Prioritize talent over employment model; phenomenal growth talent is expensive but pays dividends. Seek experts with proven playbooks and cross-account pattern recognition.
What does this episode say about business growth strategy?
Challenge traditional agency pricing models. Opt for agencies that align incentives through growth-based pricing (e.g., flat fee + percentage of spend growth above baseline) to ensure mutual success.
What does this episode say about performance marketing?
Before engaging an agency, ensure your core business economics are sound. Agencies optimize specific functions, but cannot fix fundamental issues like low margins, poor products, or broken fulfillment.
What does this episode say about talent acquisition?

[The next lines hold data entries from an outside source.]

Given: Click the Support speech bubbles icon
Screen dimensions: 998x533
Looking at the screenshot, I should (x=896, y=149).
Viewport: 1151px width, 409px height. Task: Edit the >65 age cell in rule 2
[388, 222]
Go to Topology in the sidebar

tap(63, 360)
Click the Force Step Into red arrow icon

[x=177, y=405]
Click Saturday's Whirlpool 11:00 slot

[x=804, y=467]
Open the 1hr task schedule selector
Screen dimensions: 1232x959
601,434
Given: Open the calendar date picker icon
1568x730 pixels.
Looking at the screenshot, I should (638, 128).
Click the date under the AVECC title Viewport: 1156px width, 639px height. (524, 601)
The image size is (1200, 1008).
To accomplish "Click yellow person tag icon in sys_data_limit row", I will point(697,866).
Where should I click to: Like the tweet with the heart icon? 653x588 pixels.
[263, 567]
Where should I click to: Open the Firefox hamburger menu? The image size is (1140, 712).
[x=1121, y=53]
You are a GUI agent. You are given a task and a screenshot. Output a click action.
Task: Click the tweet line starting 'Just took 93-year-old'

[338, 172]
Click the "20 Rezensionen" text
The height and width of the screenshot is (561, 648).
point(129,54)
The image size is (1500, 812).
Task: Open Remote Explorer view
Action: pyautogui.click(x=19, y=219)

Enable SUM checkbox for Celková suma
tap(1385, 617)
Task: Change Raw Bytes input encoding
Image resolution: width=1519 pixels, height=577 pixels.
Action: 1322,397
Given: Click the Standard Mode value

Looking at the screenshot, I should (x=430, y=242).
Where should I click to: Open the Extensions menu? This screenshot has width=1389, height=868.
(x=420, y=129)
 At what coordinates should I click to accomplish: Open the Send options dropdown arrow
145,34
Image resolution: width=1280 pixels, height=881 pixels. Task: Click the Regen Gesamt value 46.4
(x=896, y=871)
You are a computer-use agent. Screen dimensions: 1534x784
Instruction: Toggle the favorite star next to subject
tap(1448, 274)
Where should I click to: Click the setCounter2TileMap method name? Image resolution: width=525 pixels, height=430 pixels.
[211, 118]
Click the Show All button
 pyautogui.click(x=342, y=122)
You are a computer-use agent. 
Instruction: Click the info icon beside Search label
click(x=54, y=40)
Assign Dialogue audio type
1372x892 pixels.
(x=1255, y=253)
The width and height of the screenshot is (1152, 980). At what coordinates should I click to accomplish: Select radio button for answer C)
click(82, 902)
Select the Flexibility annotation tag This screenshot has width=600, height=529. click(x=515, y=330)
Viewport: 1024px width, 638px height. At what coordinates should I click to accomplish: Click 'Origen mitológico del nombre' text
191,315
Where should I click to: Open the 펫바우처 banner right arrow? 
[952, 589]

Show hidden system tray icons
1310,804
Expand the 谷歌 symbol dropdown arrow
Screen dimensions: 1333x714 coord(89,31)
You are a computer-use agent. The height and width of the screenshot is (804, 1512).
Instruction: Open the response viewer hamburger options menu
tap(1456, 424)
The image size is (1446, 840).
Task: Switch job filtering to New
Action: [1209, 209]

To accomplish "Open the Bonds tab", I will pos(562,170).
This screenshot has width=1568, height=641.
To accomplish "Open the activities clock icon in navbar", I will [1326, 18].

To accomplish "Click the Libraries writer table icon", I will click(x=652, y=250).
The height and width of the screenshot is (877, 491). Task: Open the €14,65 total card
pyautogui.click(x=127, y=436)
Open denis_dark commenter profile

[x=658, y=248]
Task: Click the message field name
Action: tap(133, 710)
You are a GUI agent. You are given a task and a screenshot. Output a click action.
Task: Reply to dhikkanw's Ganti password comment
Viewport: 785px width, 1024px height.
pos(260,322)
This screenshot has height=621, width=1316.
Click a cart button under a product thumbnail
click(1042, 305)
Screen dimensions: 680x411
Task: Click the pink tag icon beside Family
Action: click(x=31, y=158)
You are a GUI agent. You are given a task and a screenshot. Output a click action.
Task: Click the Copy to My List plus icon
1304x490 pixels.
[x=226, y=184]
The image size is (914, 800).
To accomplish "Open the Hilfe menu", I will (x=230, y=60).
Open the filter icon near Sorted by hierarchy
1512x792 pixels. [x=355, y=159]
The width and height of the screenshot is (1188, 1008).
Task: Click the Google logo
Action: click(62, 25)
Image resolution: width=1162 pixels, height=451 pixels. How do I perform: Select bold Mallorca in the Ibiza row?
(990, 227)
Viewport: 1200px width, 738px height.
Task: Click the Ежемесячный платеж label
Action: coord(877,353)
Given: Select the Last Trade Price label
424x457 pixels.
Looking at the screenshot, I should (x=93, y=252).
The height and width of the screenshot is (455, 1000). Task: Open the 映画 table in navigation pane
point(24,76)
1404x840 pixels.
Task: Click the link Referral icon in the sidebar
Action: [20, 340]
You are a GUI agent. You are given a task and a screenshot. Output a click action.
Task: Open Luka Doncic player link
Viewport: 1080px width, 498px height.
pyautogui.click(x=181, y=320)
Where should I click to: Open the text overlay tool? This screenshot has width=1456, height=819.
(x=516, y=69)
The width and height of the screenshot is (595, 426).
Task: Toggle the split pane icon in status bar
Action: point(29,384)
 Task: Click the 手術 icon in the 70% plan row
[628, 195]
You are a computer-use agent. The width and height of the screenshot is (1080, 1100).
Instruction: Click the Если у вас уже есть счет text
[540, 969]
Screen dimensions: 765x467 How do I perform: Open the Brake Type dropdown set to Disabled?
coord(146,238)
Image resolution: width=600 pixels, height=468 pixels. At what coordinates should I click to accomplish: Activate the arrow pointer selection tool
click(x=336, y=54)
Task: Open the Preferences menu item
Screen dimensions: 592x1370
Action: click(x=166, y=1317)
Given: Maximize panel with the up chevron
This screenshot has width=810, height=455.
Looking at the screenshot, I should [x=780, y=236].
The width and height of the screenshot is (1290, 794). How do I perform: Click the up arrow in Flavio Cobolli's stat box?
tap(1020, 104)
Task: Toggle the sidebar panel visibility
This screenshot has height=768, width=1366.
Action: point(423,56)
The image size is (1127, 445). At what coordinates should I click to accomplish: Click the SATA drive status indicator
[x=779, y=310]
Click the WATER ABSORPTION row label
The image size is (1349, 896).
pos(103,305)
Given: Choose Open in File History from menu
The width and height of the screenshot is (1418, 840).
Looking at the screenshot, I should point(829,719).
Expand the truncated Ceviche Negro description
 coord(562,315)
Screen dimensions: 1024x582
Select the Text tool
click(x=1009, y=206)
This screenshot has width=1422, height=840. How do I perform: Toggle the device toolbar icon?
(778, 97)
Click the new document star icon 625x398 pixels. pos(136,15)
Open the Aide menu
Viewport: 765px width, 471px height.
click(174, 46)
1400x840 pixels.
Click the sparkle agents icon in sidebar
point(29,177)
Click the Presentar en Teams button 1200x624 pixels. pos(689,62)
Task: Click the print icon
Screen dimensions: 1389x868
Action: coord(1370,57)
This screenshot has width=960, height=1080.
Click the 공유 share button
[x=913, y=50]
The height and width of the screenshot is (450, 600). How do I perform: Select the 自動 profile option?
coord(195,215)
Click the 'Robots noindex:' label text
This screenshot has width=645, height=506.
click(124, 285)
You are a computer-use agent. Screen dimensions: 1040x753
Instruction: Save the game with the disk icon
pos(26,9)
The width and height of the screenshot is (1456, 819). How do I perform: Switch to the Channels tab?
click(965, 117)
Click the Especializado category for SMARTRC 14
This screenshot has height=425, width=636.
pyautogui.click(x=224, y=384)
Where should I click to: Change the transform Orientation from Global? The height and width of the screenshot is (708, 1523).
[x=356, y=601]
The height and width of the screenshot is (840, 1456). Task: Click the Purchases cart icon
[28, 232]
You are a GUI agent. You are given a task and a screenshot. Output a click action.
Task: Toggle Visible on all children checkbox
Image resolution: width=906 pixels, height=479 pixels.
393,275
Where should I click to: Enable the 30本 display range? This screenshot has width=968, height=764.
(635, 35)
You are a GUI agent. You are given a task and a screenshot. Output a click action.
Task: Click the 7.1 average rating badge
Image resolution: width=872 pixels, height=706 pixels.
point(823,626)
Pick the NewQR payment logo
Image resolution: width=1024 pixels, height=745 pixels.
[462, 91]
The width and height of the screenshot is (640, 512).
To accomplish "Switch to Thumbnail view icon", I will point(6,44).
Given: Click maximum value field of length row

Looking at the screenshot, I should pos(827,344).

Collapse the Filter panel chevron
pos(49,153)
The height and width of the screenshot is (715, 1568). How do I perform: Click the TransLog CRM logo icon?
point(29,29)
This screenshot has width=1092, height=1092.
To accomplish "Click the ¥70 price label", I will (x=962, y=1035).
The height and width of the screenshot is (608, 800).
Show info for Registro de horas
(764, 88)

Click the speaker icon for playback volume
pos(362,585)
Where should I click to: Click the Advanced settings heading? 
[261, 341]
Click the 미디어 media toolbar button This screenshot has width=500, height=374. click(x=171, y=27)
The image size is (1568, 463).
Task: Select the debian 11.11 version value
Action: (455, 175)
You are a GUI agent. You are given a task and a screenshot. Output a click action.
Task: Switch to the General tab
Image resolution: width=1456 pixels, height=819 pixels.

When evaluating agencies, don't just look at creative or price. Request detailed process breakdowns, speak to multiple references, and inquire about retention rates and average client relationship length.
What does this episode say about agency partnerships?
Understand that an agency's job is to be world-class at their specific puzzle piece (e.g., ad account management, creative strategy), not to fix your entire business. The CEO owns overall growth by coordinating all business functions.